Ok, it seems like I was looking at the wrong place to put the query. Not query() but :
def get(self, subj: str) -> List[List[str]]:
"""Get triplets."""
...
The implementation in nebulagraph.py is scary!
Fool Danny, I forgot to put a logger bit in to check what gets returned there.
In simple.py :
def get(self, subj: str) -> List[List[str]]:
"""Get triplets."""
return self._data.graph_dict.get(subj, [])
Wey mentions 'flattened' around get_rel_map(), where the subject is given with a list of associated rel, obj. But this looks less flat.
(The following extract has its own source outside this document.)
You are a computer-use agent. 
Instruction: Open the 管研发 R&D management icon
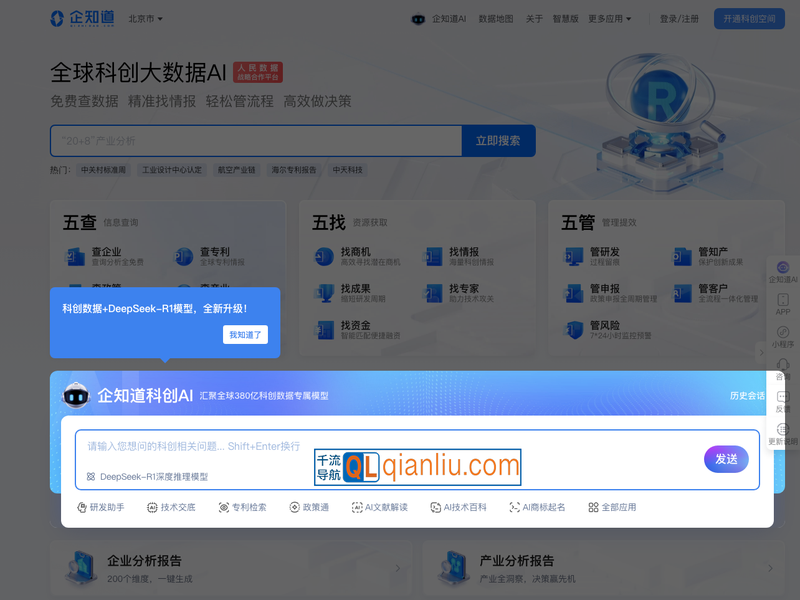point(575,257)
I'll assume for now, if data =
"one", "two", "three"
"one", "two", "four"
"two", "two", "four"
get('one') will return :
[[`one', 'two', 'three'], ['one','two','four']]
Now I'm confused. I did put a logger into get(), list of lists, lol. Nothing came out.
Ok, I'll make a helper method that acts as above, see where it go when I can see the behaviour again.
@prefix er: http://purl.org/stuff/er# . @base http://purl.org/stuff/data .
Query like :
PREFIX er: <http://purl.org/stuff/er#>
BASE <http://purl.org/stuff/data>
SELECT DISTINCT ?rel ?obj WHERE {
GRAPH <http://purl.org/stuff/guardians> {
?triplet a er:Triplet ;
er:subject ?subject ;
er:property ?property ;
er:object ?object .
?subject er:value ?subj_string .
?property er:value ?rel .
?object er:value ?obj .
}
}
Ok, that worked via Fuseki's UI. For code, replace ?subj_string with {subj}. Put it in def sparql_query(self, query_string):
sparqlwrapper will not doubt need help producing what I want, need to RTFM there, results.response somewhere - if it's available as a list of lists that'd be nice.
I'm using GET method, I don't like POST unless really necessary (it's floppy in the spec).
I must make an endpoint-focused test for this
Wired in to get(), that'll do for today.